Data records

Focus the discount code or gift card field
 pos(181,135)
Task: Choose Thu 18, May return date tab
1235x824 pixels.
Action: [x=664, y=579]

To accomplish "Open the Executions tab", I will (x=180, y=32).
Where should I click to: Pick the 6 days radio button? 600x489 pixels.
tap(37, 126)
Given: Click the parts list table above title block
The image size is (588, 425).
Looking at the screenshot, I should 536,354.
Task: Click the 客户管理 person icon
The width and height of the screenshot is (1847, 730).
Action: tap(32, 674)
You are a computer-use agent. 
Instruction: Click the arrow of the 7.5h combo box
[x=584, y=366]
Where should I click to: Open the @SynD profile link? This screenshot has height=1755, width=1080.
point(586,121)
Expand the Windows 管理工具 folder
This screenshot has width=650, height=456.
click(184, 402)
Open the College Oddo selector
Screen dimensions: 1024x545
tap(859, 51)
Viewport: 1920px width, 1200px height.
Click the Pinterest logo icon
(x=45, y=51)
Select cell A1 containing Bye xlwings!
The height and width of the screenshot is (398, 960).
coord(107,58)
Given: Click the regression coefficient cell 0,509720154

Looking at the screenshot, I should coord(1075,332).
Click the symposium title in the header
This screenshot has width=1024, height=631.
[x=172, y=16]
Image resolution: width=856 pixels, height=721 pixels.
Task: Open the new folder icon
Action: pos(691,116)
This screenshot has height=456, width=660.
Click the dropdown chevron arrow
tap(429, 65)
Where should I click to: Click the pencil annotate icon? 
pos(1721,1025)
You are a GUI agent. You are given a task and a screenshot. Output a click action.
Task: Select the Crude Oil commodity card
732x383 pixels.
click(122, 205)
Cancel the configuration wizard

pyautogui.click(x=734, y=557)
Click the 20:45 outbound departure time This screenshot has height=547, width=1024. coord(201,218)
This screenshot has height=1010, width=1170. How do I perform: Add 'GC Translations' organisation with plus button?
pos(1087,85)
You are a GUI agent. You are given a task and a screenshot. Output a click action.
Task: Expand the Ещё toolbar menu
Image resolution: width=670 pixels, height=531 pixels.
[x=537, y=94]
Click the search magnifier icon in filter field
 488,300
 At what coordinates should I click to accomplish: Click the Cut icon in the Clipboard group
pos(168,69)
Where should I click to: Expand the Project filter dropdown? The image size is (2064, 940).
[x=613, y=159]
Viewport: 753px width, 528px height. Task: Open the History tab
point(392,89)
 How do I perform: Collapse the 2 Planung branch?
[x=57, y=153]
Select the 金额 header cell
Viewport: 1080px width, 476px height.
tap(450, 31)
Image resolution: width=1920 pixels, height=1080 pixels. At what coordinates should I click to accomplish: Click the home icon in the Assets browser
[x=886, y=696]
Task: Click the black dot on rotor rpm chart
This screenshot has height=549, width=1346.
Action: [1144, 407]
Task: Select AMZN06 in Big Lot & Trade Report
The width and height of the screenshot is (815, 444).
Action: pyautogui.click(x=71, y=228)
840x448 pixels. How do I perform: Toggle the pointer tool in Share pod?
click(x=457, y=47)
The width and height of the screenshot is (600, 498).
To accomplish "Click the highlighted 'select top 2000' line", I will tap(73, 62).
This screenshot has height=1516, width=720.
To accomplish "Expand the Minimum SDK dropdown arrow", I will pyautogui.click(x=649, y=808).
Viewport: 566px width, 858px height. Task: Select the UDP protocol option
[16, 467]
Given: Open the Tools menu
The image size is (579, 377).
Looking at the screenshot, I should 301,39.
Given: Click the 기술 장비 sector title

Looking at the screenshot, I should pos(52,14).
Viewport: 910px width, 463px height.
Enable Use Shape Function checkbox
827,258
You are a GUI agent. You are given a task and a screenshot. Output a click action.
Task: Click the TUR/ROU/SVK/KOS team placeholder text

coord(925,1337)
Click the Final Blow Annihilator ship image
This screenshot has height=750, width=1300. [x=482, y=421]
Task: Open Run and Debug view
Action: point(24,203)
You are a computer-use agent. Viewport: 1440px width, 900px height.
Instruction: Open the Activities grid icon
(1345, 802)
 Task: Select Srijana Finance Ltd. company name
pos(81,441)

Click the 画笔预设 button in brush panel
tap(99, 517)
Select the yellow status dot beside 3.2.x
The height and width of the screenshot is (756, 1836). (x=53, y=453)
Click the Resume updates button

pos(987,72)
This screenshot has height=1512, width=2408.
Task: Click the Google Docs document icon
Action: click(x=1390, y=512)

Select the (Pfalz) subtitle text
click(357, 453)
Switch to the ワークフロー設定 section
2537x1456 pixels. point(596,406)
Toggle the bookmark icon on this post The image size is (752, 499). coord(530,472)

Exercise prompt = Write out the entries from the line containing "The width and height of the screenshot is (600, 498)." through the line containing "The height and width of the screenshot is (756, 1836).", exactly as they appear.

Final result =
The width and height of the screenshot is (600, 498).
To accomplish "Click the highlighted 'select top 2000' line", I will tap(73, 62).
This screenshot has height=1516, width=720.
To accomplish "Expand the Minimum SDK dropdown arrow", I will pyautogui.click(x=649, y=808).
Viewport: 566px width, 858px height. Task: Select the UDP protocol option
[16, 467]
Given: Open the Tools menu
The image size is (579, 377).
Looking at the screenshot, I should 301,39.
Given: Click the 기술 장비 sector title

Looking at the screenshot, I should pos(52,14).
Viewport: 910px width, 463px height.
Enable Use Shape Function checkbox
827,258
You are a GUI agent. You are given a task and a screenshot. Output a click action.
Task: Click the TUR/ROU/SVK/KOS team placeholder text

coord(925,1337)
Click the Final Blow Annihilator ship image
This screenshot has height=750, width=1300. [x=482, y=421]
Task: Open Run and Debug view
Action: point(24,203)
You are a computer-use agent. Viewport: 1440px width, 900px height.
Instruction: Open the Activities grid icon
(1345, 802)
 Task: Select Srijana Finance Ltd. company name
pos(81,441)

Click the 画笔预设 button in brush panel
tap(99, 517)
Select the yellow status dot beside 3.2.x
The height and width of the screenshot is (756, 1836). (x=53, y=453)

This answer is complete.